*** Block opens ***

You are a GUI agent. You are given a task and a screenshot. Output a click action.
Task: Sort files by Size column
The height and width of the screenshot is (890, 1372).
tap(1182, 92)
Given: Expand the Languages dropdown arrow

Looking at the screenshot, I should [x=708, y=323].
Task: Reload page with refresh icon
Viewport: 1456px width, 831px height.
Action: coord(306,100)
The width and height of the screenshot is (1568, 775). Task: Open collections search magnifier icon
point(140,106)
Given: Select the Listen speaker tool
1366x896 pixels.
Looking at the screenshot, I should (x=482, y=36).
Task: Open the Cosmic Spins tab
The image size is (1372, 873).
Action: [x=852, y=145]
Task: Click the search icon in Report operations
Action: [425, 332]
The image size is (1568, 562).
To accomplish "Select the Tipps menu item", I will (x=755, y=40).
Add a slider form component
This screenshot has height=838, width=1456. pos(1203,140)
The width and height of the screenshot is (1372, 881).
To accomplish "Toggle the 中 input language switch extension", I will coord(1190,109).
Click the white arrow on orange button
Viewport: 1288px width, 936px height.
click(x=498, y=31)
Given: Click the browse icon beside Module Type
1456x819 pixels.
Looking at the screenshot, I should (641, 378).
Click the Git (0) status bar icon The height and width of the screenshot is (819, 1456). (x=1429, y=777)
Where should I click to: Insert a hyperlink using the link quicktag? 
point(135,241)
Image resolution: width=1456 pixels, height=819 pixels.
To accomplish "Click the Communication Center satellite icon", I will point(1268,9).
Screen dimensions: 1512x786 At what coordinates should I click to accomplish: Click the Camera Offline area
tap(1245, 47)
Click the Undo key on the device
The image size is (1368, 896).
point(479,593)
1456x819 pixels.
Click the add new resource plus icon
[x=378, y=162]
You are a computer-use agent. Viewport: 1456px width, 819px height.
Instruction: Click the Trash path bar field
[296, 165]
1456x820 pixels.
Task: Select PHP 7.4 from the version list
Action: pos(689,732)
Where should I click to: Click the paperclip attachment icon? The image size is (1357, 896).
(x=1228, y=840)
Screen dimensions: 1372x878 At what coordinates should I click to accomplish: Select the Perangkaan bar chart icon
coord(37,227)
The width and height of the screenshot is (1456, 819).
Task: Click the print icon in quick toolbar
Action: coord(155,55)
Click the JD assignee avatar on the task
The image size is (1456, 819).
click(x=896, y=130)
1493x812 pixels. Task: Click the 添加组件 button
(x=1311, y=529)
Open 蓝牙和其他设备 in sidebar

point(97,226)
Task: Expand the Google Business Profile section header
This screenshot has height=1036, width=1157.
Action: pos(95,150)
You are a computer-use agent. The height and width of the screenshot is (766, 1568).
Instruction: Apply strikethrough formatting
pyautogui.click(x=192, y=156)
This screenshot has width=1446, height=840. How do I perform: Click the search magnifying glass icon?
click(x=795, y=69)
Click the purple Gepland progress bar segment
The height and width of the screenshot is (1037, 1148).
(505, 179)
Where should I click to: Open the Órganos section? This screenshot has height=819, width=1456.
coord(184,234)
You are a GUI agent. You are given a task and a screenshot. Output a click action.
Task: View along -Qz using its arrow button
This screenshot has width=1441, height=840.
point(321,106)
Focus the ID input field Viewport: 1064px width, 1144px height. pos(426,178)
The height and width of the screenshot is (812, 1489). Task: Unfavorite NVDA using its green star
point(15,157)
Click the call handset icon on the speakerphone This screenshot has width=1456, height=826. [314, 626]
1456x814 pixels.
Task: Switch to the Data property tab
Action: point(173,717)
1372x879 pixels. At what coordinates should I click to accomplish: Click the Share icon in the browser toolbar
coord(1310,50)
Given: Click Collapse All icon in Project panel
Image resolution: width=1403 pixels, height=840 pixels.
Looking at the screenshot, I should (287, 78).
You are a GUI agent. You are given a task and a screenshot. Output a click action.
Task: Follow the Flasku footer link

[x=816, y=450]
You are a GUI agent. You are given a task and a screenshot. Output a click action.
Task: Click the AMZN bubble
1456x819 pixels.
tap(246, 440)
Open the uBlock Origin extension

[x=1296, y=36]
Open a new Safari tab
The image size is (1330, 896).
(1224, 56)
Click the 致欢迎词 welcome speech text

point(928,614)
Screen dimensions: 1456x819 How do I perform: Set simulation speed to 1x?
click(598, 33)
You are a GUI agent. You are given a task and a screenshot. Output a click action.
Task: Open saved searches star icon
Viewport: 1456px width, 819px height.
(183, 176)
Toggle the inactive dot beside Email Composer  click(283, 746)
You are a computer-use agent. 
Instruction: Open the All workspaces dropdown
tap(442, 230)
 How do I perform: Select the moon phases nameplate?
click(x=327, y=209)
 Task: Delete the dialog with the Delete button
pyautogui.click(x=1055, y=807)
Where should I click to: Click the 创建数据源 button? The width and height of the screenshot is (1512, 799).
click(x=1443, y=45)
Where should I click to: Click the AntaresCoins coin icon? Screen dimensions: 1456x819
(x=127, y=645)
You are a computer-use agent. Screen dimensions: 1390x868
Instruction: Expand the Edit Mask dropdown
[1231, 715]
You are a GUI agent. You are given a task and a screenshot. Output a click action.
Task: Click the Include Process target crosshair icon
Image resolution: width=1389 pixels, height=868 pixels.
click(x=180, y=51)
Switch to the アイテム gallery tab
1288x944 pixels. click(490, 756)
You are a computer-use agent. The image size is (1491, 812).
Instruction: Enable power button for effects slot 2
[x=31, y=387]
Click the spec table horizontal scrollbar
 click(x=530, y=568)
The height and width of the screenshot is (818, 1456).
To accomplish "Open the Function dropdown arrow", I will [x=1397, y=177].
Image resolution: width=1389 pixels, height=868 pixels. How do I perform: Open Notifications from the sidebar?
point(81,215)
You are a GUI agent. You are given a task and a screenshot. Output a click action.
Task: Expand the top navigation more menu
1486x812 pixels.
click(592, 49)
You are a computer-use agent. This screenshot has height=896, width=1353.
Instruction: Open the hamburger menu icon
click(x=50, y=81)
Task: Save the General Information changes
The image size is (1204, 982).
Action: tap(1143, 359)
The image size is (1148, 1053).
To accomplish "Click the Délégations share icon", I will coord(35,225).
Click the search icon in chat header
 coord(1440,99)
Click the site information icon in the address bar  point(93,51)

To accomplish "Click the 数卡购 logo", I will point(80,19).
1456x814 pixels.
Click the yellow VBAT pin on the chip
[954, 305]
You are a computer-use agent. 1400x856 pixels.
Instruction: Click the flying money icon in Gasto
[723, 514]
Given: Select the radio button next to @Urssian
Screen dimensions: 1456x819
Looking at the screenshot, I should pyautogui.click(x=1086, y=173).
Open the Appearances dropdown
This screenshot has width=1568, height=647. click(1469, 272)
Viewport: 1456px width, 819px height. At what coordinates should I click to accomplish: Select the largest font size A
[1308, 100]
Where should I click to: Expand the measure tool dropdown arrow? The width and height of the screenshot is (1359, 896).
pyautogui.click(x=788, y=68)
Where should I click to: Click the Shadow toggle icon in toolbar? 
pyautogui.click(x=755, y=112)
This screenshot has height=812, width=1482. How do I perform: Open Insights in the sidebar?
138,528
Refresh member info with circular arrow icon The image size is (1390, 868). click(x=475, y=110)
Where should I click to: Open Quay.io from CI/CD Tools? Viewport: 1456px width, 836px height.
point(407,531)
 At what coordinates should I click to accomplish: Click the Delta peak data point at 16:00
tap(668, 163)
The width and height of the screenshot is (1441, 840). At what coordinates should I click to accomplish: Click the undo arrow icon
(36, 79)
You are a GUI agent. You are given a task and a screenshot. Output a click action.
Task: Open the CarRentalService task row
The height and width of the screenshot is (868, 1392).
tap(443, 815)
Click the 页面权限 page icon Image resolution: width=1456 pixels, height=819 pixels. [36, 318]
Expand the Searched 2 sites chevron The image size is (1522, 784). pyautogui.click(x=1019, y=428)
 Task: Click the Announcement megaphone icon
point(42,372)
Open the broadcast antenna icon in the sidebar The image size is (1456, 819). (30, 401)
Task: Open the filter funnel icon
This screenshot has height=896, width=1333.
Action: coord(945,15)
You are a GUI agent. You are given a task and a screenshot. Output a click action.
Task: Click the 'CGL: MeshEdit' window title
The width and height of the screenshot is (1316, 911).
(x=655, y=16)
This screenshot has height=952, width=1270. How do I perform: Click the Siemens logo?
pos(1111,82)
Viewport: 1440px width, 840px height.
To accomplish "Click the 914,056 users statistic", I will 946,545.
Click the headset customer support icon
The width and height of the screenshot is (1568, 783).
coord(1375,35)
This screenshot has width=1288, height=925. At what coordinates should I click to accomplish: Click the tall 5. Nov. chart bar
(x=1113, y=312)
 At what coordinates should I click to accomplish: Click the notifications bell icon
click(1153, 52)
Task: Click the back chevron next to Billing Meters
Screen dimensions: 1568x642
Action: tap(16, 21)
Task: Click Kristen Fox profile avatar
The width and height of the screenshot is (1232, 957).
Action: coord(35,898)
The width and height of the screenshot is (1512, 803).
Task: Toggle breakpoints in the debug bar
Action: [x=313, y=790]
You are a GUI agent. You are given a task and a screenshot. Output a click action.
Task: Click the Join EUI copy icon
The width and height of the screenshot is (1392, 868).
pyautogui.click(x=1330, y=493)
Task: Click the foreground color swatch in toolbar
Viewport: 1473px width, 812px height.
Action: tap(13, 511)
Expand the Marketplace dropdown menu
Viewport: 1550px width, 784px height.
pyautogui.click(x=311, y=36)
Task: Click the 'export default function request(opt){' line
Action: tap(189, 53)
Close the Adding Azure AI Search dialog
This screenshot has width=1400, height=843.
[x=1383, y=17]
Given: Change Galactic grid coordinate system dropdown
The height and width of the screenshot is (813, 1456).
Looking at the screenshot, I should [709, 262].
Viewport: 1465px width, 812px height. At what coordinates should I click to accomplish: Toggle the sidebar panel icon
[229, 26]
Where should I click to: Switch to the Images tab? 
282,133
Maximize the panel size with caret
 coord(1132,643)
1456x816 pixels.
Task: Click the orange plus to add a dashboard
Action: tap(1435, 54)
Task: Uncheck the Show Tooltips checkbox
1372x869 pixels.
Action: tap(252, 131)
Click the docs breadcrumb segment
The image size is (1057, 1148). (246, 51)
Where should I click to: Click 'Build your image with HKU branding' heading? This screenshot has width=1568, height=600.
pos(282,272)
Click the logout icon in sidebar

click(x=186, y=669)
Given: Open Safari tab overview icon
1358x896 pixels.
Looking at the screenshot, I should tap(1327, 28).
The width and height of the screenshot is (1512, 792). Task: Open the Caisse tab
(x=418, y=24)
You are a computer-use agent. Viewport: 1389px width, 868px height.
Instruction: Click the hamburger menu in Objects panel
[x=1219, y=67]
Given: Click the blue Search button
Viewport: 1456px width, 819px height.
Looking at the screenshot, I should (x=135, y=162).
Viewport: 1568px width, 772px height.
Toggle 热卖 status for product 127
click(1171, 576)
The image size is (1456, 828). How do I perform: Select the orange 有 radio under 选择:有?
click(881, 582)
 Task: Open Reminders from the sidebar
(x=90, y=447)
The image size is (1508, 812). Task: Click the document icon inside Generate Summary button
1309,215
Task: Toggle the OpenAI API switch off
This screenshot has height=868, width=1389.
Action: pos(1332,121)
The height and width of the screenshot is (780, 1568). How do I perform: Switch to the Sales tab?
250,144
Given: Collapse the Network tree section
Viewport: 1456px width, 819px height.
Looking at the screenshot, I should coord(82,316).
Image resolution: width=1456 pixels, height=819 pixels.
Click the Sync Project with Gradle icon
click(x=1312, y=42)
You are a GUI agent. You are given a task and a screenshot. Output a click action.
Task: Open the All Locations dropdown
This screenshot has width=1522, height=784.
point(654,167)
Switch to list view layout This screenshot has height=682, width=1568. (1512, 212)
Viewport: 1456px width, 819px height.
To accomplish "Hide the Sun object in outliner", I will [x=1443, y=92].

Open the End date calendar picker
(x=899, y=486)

*** Block closes ***

* _EXERCISE GOAL_
The count of lines above that contain "page" is all that should be given.

* _RESPONSE FOR THIS EXERCISE_
2